Es gab schon in der Vergangenheit immer wieder musikalische Projekte, bei denen die Anzahl von außergewöhnlichen Gitarristen in den Besetzungslisten auffielen. Das qualitative Ergebnis hingegen löste aber häufig die Erwartungen nicht ein. Ein Mehr an Berühmtheiten ist nun einmal nicht gleichbedeutend mit einer Steigerung der Güteklasse eines Werkes.
Völlig anders bei
Stephan Thelen. Der in Santa Rosa, California geborene und heute in der Schweiz lebende Komponist, Gitarrist und Mathematiker ist sehr wohl in der Lage, eine Herde Spitzenmusiker gekonnt zu zähmen und mit ihnen sein persönlich klar abgestecktes Ziel erfolgreich zu erreichen. „Fractal“ und Fractal 2“ beinhalten ebenso differenzierte wie auch leidenschaftlich gespielte Musik, wobei an dieser Stelle über letztere CD vor rund zwei Jahren zu lesen war: „Ein Album das Grenzen sprengt; ein Album, das mit vertrauten Mitteln neue Wege weist; ein Album voller Konformität und Exzentrik.“
Nach den ersten beiden Fractal-Folgen erweitert Stephan Thelen mit den
Re-Mixes nun das vorgegebene gitarristische Klangsprektrum noch einmal zusätzlich. Trotzdem behält die Musik auch diesmal ihren eigenen, souveränen Charakter.
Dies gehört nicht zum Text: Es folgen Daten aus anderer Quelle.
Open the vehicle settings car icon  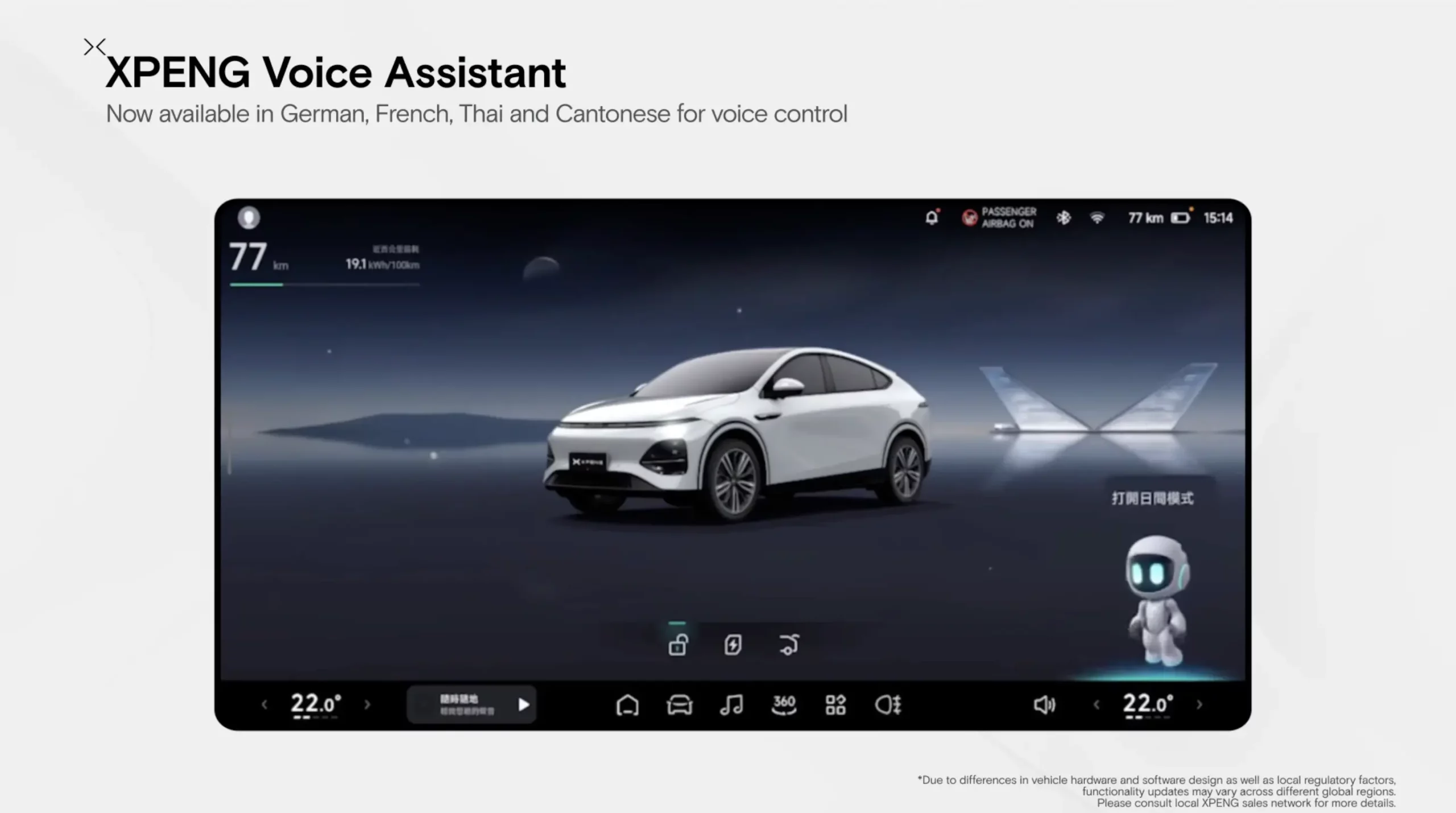[x=680, y=705]
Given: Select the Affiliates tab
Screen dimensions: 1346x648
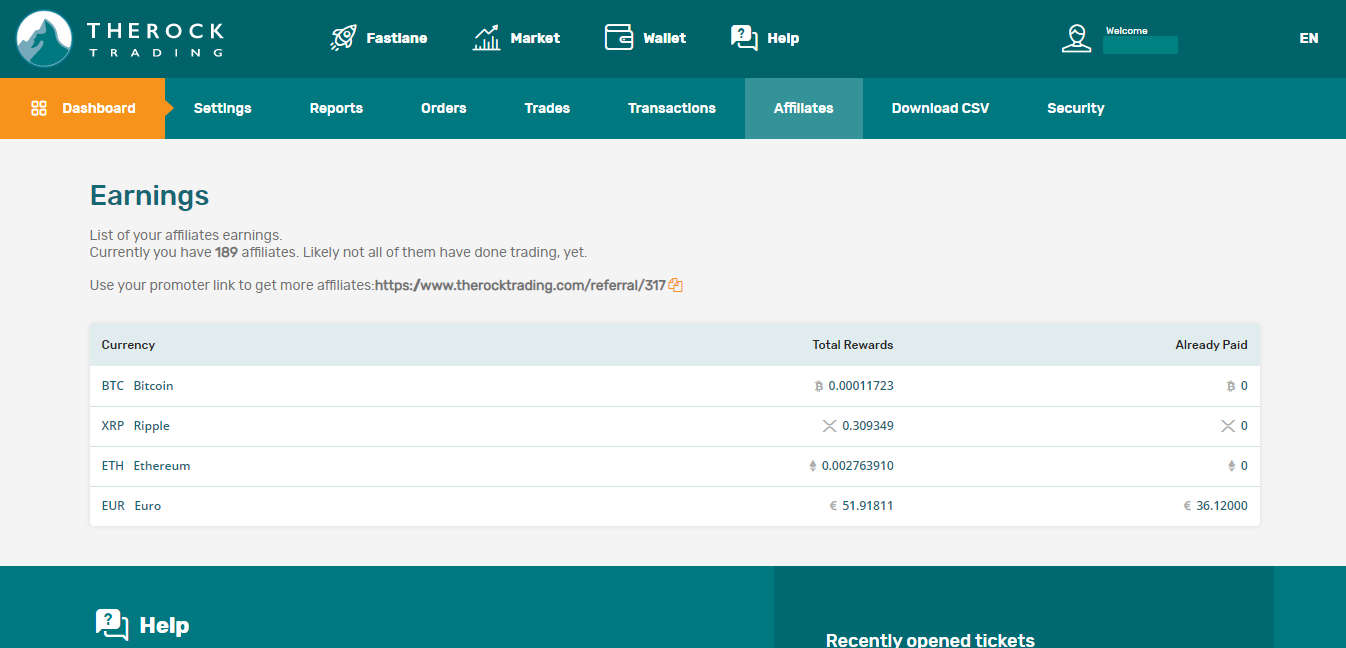Looking at the screenshot, I should click(x=803, y=108).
Sie bewegt sich wie schon zuvor in kategorischer Entschlossenheit zwischen ProgRock, Psychedelic Minimal und Metal. Mit
David Torn, Markus Reuter, Barry Cleveland, Tim Motzer, Henry Kaiser, Chris Muir, Jon Durant und Stephan Thelen stehen etliche exzellente Gitarristen auf Augenhöhe nebeneinander. Ihnen geht es glücklicherweise nicht um virtuose Spielereien oder den ultimativen Geschwindigkeitsrausch auf dem Griffbrett. Bei Thelens Projekt dreht sich alles um Sounds und Rhythmen, um Stimmungen und Strukturen, um Geschichtetes, Überlagertes und abgeklärtes Verdichten. Mit Unterstützung einer stur pulsierenden Rhythmusgruppe, die mit wiederholt metrischen Stolperern herausfordert, arbeiten die Gitarristen mit optimistischer Strahlkraft und voll drängender Intensität. Sie entwerfen kleine Motive, geben den bruchstückhaften Themen eine dunkle Souveränität, verändern mit ganz wenigen Ideen das Gesamtbild der Musik immer wieder neu. Die Ränder sind dabei offen, vibrieren und stöhnen, klingen wie die geheimnisvolle Rückseite des Rock'n Roll. Diese Musik ist das Destillat wuchtiger Gitarrenakkorde, das Substrat beinahe körperlich erfahrbarer Klangrebellionen. Immer wieder hört und liest und spürt man, dass Rock'n Roll im Niemandsland des Mainstream angekommen ist. Hier jedoch hört man, wie der einstige Protest, die Revolte, der Widerstand zum Establishment klingen kann – wenn man seinen Ideen und Haltungen treu bleibt.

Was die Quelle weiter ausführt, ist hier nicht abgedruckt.